Video clip showing how to pace a bottle feed:
#6 Watch baby for signs of stress
Not too fast
If the flow of milk is too fast, a baby may show signs they are stressed and the ideas in #5 above can be used to slow the flow. Signs of stress can be very subtle: for example frowning, looking wide-eyed or holding hands up with splayed fingers. Other indicators such as gulping, not pausing to take a breath, or becoming cyanosed (blue in colour) can also indicate milk may be flowing too quickly.
Not too slow
There is no need to slow the flow down unnecessarily so that your baby is frustrated— the pace can be “baby-led”. In particular, slowing the flow unduly is not appropriate for underweight babies with growth faltering who may need encouragement to feed in the easiest way possible.
Help! My baby prefers the bottle
The tips above can help to reduce or avoid breastfeeding problems but sometimes you may find that your baby still starts fussing at the breast and seems to prefer a bottle. Or you may begin to notice changes to your baby’s latch when you breastfeed. If your baby is fussy at the breast or refusing to breastfeed you could try:
- Breast compressions to increase the flow of breast milk if they are frustrated with a slower flow at the breast
- Cutting back on bottle feeds for a while to get breastfeeding back on track and see the ideas in How to Get Baby Back to the Breast
- If you are using a bottle to top up your baby due to low weight gain, and they are starting to fuss at the breast The “Finish at the Breast” Method of Supplementation described by Diana West and Lisa Marasco may be useful. This involves returning your baby to the breast to finish off their feed after having their top up. They then associate the breast with feeling full and may have more patience for a slower flow.
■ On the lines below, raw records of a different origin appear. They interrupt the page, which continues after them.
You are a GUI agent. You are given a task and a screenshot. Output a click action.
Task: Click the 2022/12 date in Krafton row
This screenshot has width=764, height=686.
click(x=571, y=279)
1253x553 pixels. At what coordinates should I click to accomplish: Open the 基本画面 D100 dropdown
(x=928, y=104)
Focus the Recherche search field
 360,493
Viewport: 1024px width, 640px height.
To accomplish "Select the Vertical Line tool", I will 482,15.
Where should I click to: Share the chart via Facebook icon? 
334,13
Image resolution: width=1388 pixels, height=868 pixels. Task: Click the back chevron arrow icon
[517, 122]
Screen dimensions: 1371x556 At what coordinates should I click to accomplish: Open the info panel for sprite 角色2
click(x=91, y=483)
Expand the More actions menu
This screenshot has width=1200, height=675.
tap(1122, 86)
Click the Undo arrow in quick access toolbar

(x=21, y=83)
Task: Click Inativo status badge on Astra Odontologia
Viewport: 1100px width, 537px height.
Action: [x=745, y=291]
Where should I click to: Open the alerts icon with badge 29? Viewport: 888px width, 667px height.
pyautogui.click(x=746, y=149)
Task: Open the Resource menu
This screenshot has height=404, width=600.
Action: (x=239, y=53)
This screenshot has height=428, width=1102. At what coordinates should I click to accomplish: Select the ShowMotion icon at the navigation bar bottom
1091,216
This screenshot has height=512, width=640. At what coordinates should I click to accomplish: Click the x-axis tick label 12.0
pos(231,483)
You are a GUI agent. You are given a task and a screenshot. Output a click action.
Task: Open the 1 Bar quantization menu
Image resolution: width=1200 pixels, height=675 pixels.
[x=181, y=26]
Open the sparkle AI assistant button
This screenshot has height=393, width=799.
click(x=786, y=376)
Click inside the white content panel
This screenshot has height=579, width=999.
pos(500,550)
Once your baby is gaining well and is stronger he may be able to take his supplement with a supplemental nursing system at the breast.
My baby has nipple confusion
If your baby’s latch seems to be affected despite trying the ideas above, cutting back on bottles for a while can help to reinforce your baby’s breastfeeding skills and review the principles of good attachment in Latching Tips. Alternatives to bottle feeding such as cup feeding or using a supplemental nursing system at breast or via finger-feeding can be discussed with your health professional and lactation consultant if bottles are interfering with breastfeeding.
Although some babies will happily switch between breast and bottle without any problems, bottle feeding can undermine breastfeeding if using a bottle changes the way a baby breastfeeds or if a baby begins to prefer a bottle due to a faster flow of milk. There are lots of ways to try to make a bottle feed more like a breastfeed and reduce bottle preference or nipple confusion. Cup feeding or breastfeeding with a supplemental nursing system can be alternative options to consider for supplementing a baby.